The Supreme Court on Friday said inaction or failure of some officials of one section of the state administration cannot be the basis to infer a pre-planned criminal conspiracy by the authorities or to term it as a state sponsored violence against the minority community.

Upholding the clean chit given to then Gujarat Chief Minister Narendra Modi and others in 2002 riots, a bench of Justices A M Khanwilkar, Dinesh Maheshwari and C T Ravikumar said, “Conspiracy cannot be readily inferred merely on the basis of the inaction or failure of the state administration.”

The bench also pointed out overrunning of state administration is not an unknown phenomenon.
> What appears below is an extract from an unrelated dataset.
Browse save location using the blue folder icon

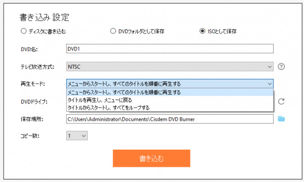281,119
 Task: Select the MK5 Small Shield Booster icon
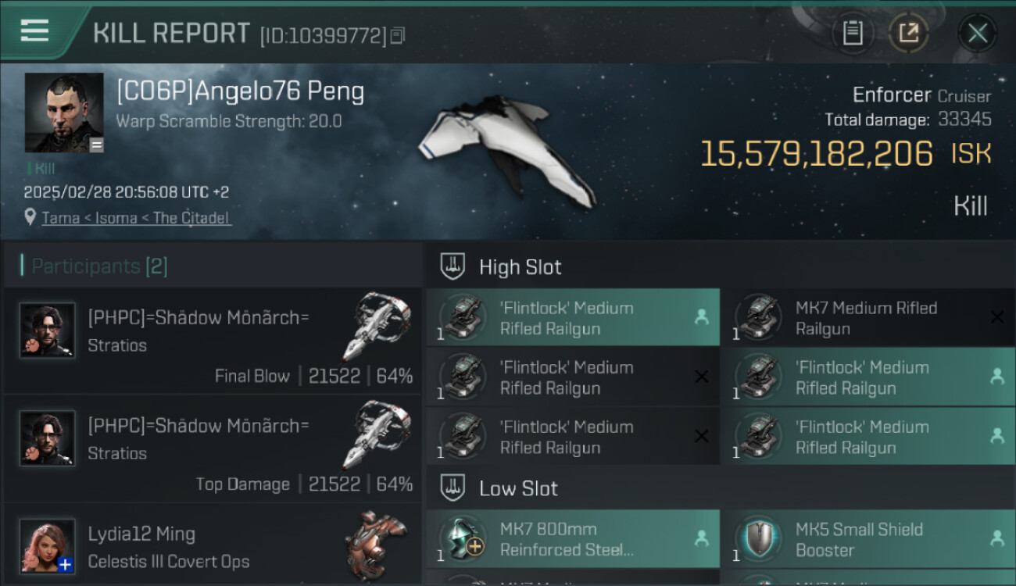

“It has been witnessed all over the globe during the second wave of (Covid-19) pandemic, where the countries with even best of medical facilities crumbled and their management skills were overrun under the pressure. Can it be said to be a case of hatching of criminal conspiracy? We need not multiply such instances of overrun,” the bench added.

In fact, the court noted that in the enquiry undertaken by the court-appointed SIT, headed by former CBI director R K Raghavan, it had been found that the developments were in quick succession and had overrun the arrangements already in place. The enquiry also pointed out additional support was made by calling Army on February 28, 2002 itself, besides the curfew imposed in the most disturbed areas of the state.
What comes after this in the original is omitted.